Availability & Resilience

This page describes how Breeze remains available under normal load, recovers from component failures, and responds to incidents.

High availability

ComponentResilience
MongoDB Atlas3-node replica set with automatic failover. Loss of any single node is transparent to the application.
Azure App Service (backend)Containerized, restartable. Auto-scale is configured to add and remove instances based on load.
Azure Blob StorageAzure-managed redundancy within Norway East.
Azure Cache for RedisAzure-managed cache used for token validation and rate-limit enforcement. Treated as a critical-path dependency; cache-tier resilience is provided by the managed service.
Vercel (frontend)Multi-region CDN; static assets served from edge.

There are no single points of failure within the database or storage tiers. The backend application can be redeployed without data loss.

Backups and point-in-time recovery

The MongoDB Atlas cluster is configured with continuous backup and point-in-time restore. Backups are:

  • Encrypted at rest with the same key material as the primary cluster.
  • Stored in the same region (Norway) as the primary, in line with the data-residency commitment.
  • Restorable to any point within the configured retention window (per the Atlas backup configuration on the cluster).

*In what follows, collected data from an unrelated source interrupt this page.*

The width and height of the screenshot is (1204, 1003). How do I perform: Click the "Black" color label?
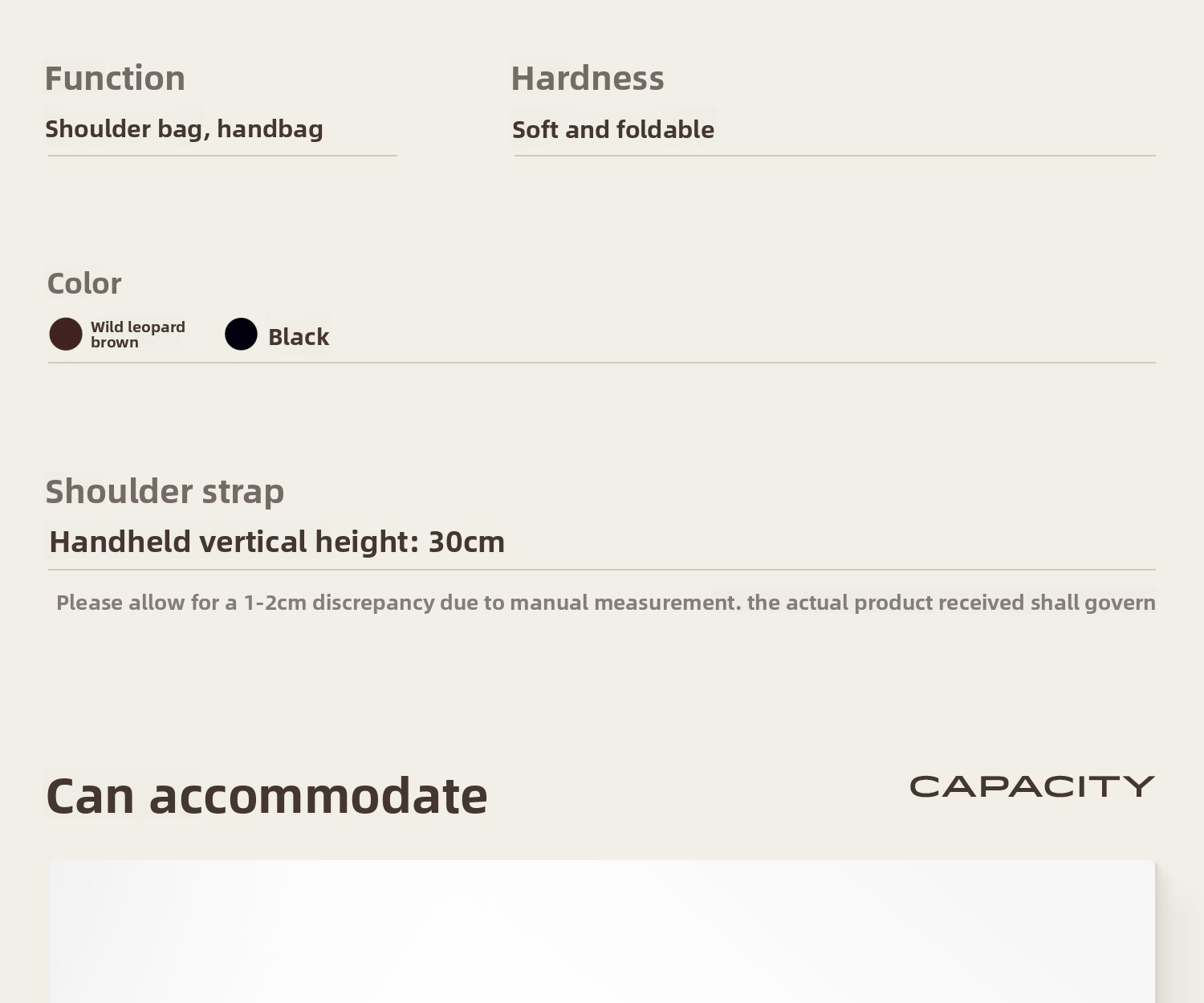tap(298, 337)
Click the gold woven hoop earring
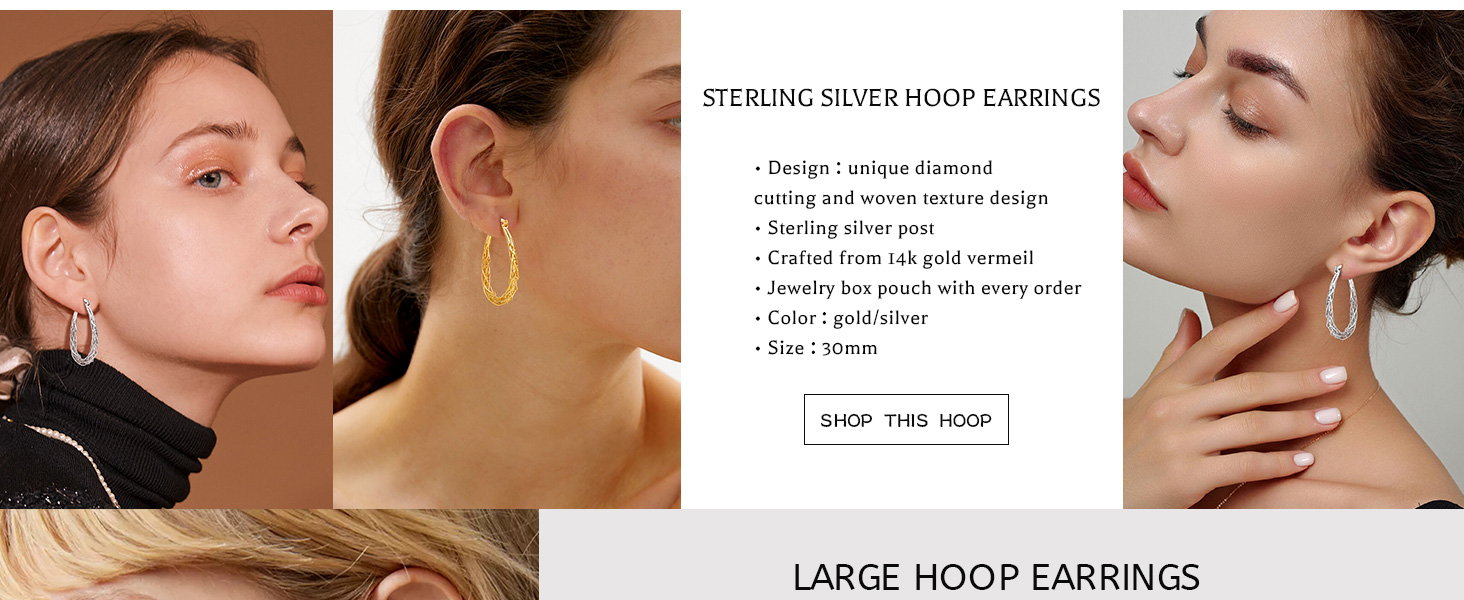This screenshot has height=600, width=1464. (x=500, y=262)
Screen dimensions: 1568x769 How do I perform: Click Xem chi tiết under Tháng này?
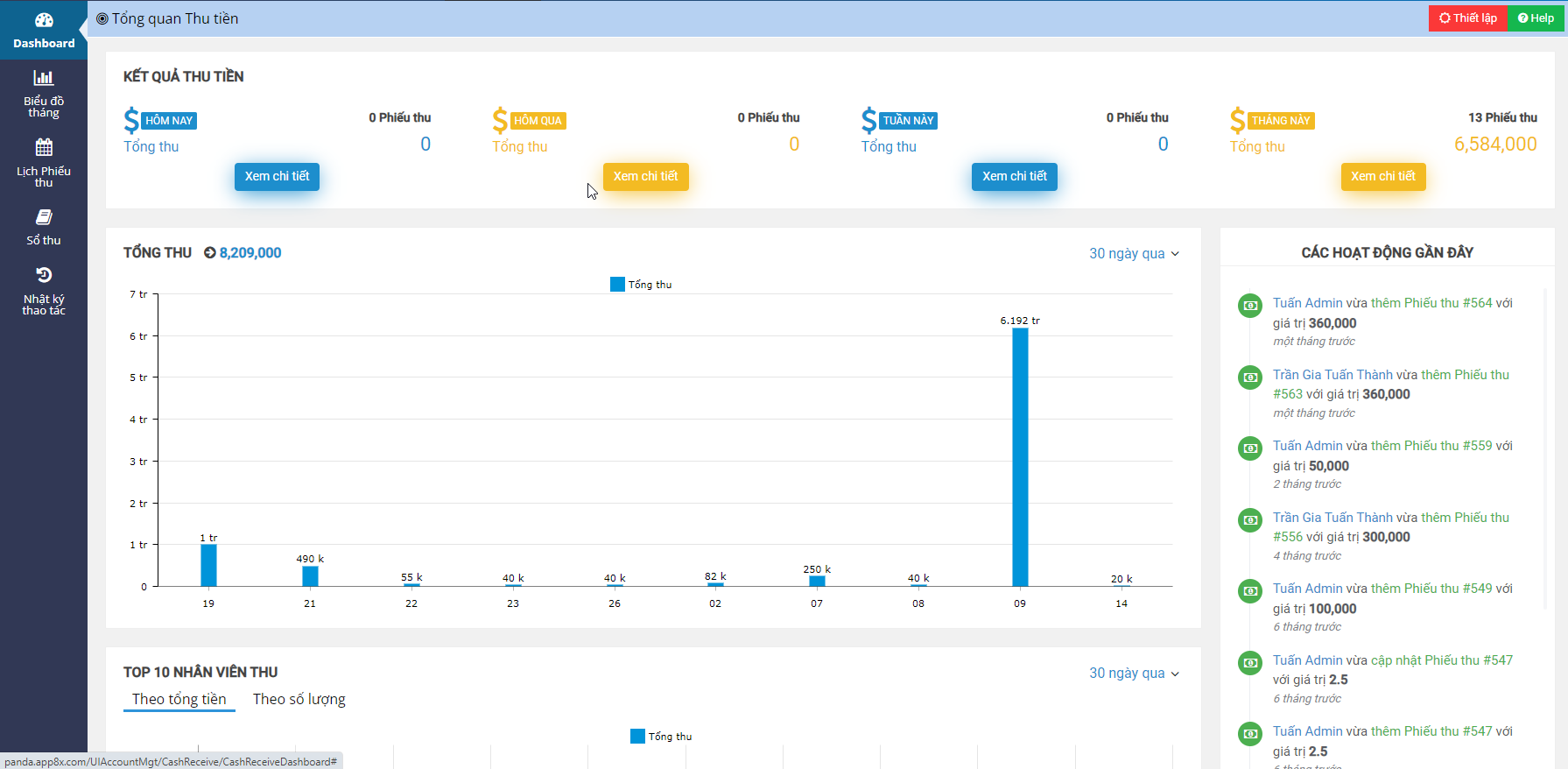[x=1382, y=177]
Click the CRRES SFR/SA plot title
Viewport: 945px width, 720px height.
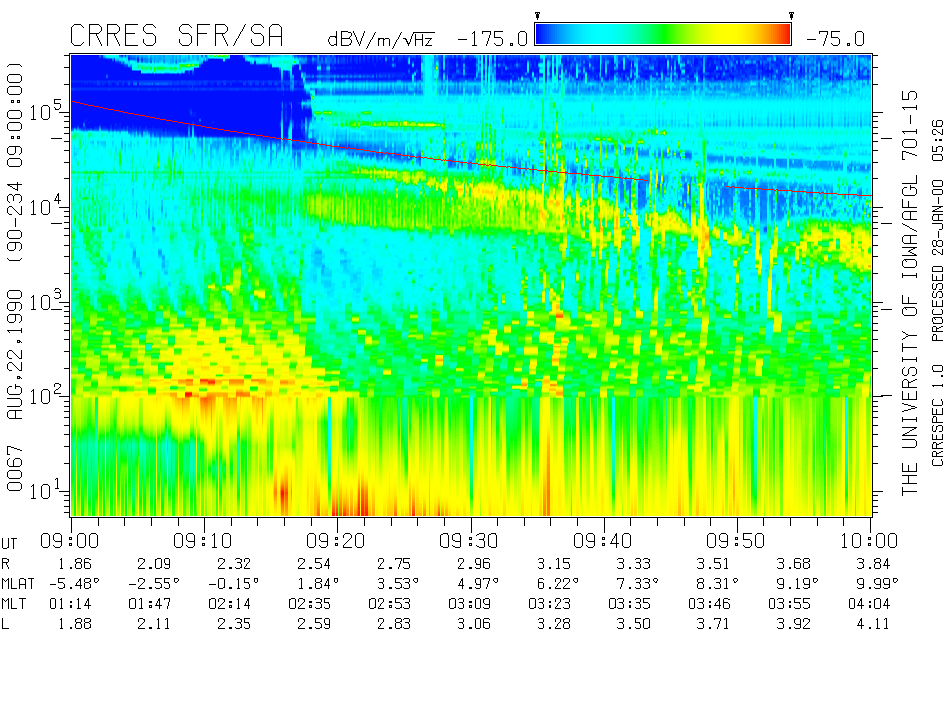point(176,36)
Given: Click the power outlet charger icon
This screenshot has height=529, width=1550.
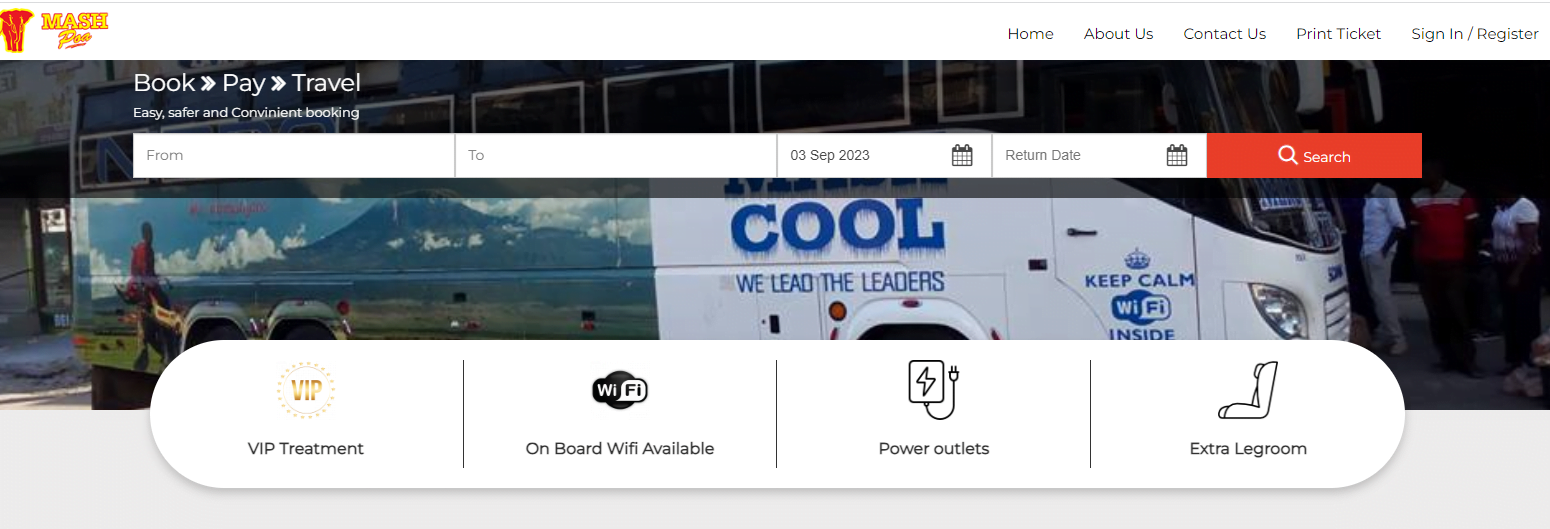Looking at the screenshot, I should [934, 390].
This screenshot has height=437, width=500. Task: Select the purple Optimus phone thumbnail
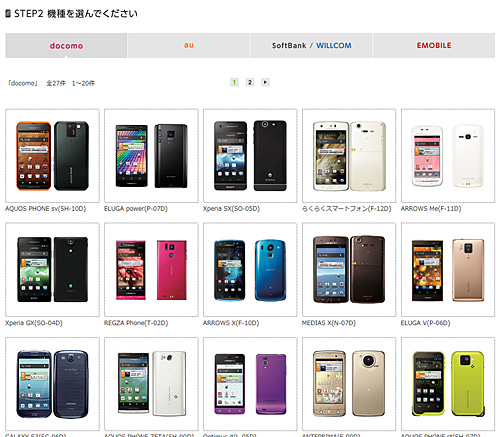250,384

Restoration is performed by the Sotera operations team in response to a verified incident or a customer support request requiring data recovery.

Monitoring

The following monitoring is in place:

  • MongoDB Atlas alerts on cluster events: failover, scaling actions, replica-set state changes, slow queries, storage thresholds, and replication lag.
  • Azure Monitor on the App Service: CPU, memory, request latency, HTTP error rates, and platform health.
  • Sentry on the application: error spikes, regression in key flows, unhandled exceptions.
  • Uptime monitoring of public endpoints.

Alerts are routed to the engineering on-call rotation.

Incident response

Sotera operates an internal incident-response process that covers detection, triage, containment, eradication, recovery, and post-incident review. Incidents that may have affected customer data trigger a notification to the responsible customer or partner contact in line with the applicable Data Processing Agreement and, where required, GDPR Article 33 obligations.

For details on a specific incident commitment or breach-notification timeframe, refer to your DPA with Sotera or with your partner.

Change management

Production changes go through:

  1. Code review by at least one engineer other than the author.
  2. Automated checks on every pull request (TypeScript type checking, build validation).
  3. Deployment via CI/CD — manual ad-hoc deploys are not part of the normal flow.
  4. Staged rollout through a pre-production environment before reaching production.